**Description of the task**
Echo everything from the line containing "Click the pulled smoked pork stew description" down to the line containing "click(x=831, y=133)", both ends included. Copy these lines exactly, with no others.

Stored data:
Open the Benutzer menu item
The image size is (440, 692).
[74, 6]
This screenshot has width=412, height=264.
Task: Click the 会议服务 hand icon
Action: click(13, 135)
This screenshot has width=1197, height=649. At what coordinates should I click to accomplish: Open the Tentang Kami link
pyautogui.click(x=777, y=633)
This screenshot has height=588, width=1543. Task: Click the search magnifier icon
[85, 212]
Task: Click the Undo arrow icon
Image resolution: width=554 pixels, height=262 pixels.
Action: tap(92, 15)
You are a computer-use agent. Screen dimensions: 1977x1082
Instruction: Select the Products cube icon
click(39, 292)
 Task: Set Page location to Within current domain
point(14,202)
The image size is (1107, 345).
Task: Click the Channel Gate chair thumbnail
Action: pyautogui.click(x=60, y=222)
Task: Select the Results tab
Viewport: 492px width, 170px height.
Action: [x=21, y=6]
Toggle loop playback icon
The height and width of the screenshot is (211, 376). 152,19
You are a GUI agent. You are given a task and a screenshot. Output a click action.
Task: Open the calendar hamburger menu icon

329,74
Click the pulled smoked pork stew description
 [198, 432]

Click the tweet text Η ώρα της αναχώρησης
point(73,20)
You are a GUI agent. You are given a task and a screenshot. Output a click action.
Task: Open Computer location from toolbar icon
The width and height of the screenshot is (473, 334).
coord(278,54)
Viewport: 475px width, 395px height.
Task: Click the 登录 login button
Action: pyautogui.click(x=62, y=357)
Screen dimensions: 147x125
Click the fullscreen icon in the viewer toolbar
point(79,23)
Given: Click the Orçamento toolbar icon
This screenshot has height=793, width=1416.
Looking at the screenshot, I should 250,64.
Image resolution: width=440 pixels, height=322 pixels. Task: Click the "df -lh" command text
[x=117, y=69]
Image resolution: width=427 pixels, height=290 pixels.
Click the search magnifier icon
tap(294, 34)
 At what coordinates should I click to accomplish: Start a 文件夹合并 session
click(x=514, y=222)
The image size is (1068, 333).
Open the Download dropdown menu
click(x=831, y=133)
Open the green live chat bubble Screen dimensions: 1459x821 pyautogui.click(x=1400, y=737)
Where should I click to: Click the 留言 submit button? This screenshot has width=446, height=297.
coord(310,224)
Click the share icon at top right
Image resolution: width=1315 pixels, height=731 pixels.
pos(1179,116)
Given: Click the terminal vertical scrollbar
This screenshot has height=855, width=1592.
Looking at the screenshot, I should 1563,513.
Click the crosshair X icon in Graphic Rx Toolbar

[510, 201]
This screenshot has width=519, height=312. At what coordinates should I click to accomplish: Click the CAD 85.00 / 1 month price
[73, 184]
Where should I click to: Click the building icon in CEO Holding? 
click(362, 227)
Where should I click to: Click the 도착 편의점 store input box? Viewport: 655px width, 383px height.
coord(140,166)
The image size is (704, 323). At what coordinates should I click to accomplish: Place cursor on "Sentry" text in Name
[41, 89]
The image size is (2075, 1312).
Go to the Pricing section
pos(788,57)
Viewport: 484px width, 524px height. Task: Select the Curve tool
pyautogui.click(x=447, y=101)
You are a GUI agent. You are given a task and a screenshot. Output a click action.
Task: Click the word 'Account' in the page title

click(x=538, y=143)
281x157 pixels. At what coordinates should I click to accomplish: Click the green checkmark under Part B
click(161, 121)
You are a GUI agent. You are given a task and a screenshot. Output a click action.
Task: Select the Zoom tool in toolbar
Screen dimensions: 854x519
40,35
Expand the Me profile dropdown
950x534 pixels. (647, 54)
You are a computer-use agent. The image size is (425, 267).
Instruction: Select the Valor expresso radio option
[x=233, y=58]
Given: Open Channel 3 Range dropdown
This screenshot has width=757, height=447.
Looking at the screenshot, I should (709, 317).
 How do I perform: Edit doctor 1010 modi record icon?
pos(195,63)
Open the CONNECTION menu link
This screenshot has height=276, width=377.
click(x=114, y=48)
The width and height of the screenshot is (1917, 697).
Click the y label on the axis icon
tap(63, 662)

**Worked solution**
Click the pulled smoked pork stew description
 [198, 432]

Click the tweet text Η ώρα της αναχώρησης
point(73,20)
You are a GUI agent. You are given a task and a screenshot. Output a click action.
Task: Open Computer location from toolbar icon
The width and height of the screenshot is (473, 334).
coord(278,54)
Viewport: 475px width, 395px height.
Task: Click the 登录 login button
Action: pyautogui.click(x=62, y=357)
Screen dimensions: 147x125
Click the fullscreen icon in the viewer toolbar
point(79,23)
Given: Click the Orçamento toolbar icon
This screenshot has height=793, width=1416.
Looking at the screenshot, I should 250,64.
Image resolution: width=440 pixels, height=322 pixels. Task: Click the "df -lh" command text
[x=117, y=69]
Image resolution: width=427 pixels, height=290 pixels.
Click the search magnifier icon
tap(294, 34)
 At what coordinates should I click to accomplish: Start a 文件夹合并 session
click(x=514, y=222)
The image size is (1068, 333).
Open the Download dropdown menu
click(x=831, y=133)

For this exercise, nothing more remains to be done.